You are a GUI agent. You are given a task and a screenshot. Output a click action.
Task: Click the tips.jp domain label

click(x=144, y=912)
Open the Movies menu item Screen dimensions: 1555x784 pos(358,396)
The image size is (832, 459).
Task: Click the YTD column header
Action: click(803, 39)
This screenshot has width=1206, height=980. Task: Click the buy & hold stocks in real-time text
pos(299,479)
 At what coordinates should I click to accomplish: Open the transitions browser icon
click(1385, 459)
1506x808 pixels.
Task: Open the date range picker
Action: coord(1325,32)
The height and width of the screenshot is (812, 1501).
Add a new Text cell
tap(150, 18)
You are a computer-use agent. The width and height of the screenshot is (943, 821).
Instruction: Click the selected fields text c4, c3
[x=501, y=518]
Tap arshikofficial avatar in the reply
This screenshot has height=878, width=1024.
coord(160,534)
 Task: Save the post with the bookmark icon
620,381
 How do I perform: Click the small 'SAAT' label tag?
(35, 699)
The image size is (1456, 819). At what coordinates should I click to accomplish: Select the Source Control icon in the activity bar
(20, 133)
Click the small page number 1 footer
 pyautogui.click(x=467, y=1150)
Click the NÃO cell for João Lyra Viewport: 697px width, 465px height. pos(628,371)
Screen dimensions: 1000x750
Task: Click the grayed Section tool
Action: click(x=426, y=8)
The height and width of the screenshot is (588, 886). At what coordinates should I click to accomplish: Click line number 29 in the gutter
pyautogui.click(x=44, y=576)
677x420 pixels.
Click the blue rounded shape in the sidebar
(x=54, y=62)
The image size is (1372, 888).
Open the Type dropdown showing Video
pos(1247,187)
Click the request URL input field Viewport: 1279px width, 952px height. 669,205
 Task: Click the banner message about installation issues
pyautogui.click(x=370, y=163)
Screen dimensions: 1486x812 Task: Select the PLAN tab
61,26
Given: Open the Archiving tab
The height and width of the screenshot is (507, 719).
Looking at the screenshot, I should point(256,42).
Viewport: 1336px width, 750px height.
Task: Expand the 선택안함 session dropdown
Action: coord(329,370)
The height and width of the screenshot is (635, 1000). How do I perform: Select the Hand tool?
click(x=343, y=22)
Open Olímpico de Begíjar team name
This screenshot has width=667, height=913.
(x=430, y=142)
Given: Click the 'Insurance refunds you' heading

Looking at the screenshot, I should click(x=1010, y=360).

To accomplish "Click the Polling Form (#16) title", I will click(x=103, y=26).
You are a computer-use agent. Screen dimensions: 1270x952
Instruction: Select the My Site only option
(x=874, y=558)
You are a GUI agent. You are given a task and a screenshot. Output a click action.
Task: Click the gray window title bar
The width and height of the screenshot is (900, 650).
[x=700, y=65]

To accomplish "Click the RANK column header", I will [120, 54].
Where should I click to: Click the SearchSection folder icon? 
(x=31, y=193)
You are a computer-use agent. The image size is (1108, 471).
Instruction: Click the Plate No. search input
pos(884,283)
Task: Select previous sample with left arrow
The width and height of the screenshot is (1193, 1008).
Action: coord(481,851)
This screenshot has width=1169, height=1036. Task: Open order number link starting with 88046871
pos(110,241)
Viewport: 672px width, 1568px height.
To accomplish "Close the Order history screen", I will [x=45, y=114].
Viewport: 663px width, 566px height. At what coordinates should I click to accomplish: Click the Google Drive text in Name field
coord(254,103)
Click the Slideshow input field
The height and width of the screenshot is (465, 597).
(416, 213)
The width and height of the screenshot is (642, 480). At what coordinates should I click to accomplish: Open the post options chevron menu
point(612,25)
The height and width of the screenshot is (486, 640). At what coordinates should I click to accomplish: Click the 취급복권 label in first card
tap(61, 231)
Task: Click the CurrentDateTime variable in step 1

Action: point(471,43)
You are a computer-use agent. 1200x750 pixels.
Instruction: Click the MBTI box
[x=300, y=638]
· · ·
**What the exercise asks**
Copy every one of the records above without changing a single character.

**Response for this exercise**
You are a GUI agent. You are given a task and a screenshot. Output a click action.
Task: Click the tips.jp domain label

click(x=144, y=912)
Open the Movies menu item Screen dimensions: 1555x784 pos(358,396)
The image size is (832, 459).
Task: Click the YTD column header
Action: click(803, 39)
This screenshot has width=1206, height=980. Task: Click the buy & hold stocks in real-time text
pos(299,479)
 At what coordinates should I click to accomplish: Open the transitions browser icon
click(1385, 459)
1506x808 pixels.
Task: Open the date range picker
Action: coord(1325,32)
The height and width of the screenshot is (812, 1501).
Add a new Text cell
tap(150, 18)
You are a computer-use agent. The width and height of the screenshot is (943, 821).
Instruction: Click the selected fields text c4, c3
[x=501, y=518]
Tap arshikofficial avatar in the reply
This screenshot has height=878, width=1024.
coord(160,534)
 Task: Save the post with the bookmark icon
620,381
 How do I perform: Click the small 'SAAT' label tag?
(35, 699)
The image size is (1456, 819). At what coordinates should I click to accomplish: Select the Source Control icon in the activity bar
(20, 133)
Click the small page number 1 footer
 pyautogui.click(x=467, y=1150)
Click the NÃO cell for João Lyra Viewport: 697px width, 465px height. pos(628,371)
Screen dimensions: 1000x750
Task: Click the grayed Section tool
Action: click(x=426, y=8)
The height and width of the screenshot is (588, 886). At what coordinates should I click to accomplish: Click line number 29 in the gutter
pyautogui.click(x=44, y=576)
677x420 pixels.
Click the blue rounded shape in the sidebar
(x=54, y=62)
The image size is (1372, 888).
Open the Type dropdown showing Video
pos(1247,187)
Click the request URL input field Viewport: 1279px width, 952px height. 669,205
 Task: Click the banner message about installation issues
pyautogui.click(x=370, y=163)
Screen dimensions: 1486x812 Task: Select the PLAN tab
61,26
Given: Open the Archiving tab
The height and width of the screenshot is (507, 719).
Looking at the screenshot, I should point(256,42).
Viewport: 1336px width, 750px height.
Task: Expand the 선택안함 session dropdown
Action: coord(329,370)
The height and width of the screenshot is (635, 1000). How do I perform: Select the Hand tool?
click(x=343, y=22)
Open Olímpico de Begíjar team name
This screenshot has width=667, height=913.
(x=430, y=142)
Given: Click the 'Insurance refunds you' heading

Looking at the screenshot, I should click(x=1010, y=360).

To accomplish "Click the Polling Form (#16) title", I will click(x=103, y=26).
You are a computer-use agent. Screen dimensions: 1270x952
Instruction: Select the My Site only option
(x=874, y=558)
You are a GUI agent. You are given a task and a screenshot. Output a click action.
Task: Click the gray window title bar
The width and height of the screenshot is (900, 650).
[x=700, y=65]

To accomplish "Click the RANK column header", I will [120, 54].
Where should I click to: Click the SearchSection folder icon? 
(x=31, y=193)
You are a computer-use agent. The image size is (1108, 471).
Instruction: Click the Plate No. search input
pos(884,283)
Task: Select previous sample with left arrow
The width and height of the screenshot is (1193, 1008).
Action: coord(481,851)
This screenshot has width=1169, height=1036. Task: Open order number link starting with 88046871
pos(110,241)
Viewport: 672px width, 1568px height.
To accomplish "Close the Order history screen", I will [x=45, y=114].
Viewport: 663px width, 566px height. At what coordinates should I click to accomplish: Click the Google Drive text in Name field
coord(254,103)
Click the Slideshow input field
The height and width of the screenshot is (465, 597).
(416, 213)
The width and height of the screenshot is (642, 480). At what coordinates should I click to accomplish: Open the post options chevron menu
point(612,25)
The height and width of the screenshot is (486, 640). At what coordinates should I click to accomplish: Click the 취급복권 label in first card
tap(61, 231)
Task: Click the CurrentDateTime variable in step 1

Action: point(471,43)
You are a computer-use agent. 1200x750 pixels.
Instruction: Click the MBTI box
[x=300, y=638]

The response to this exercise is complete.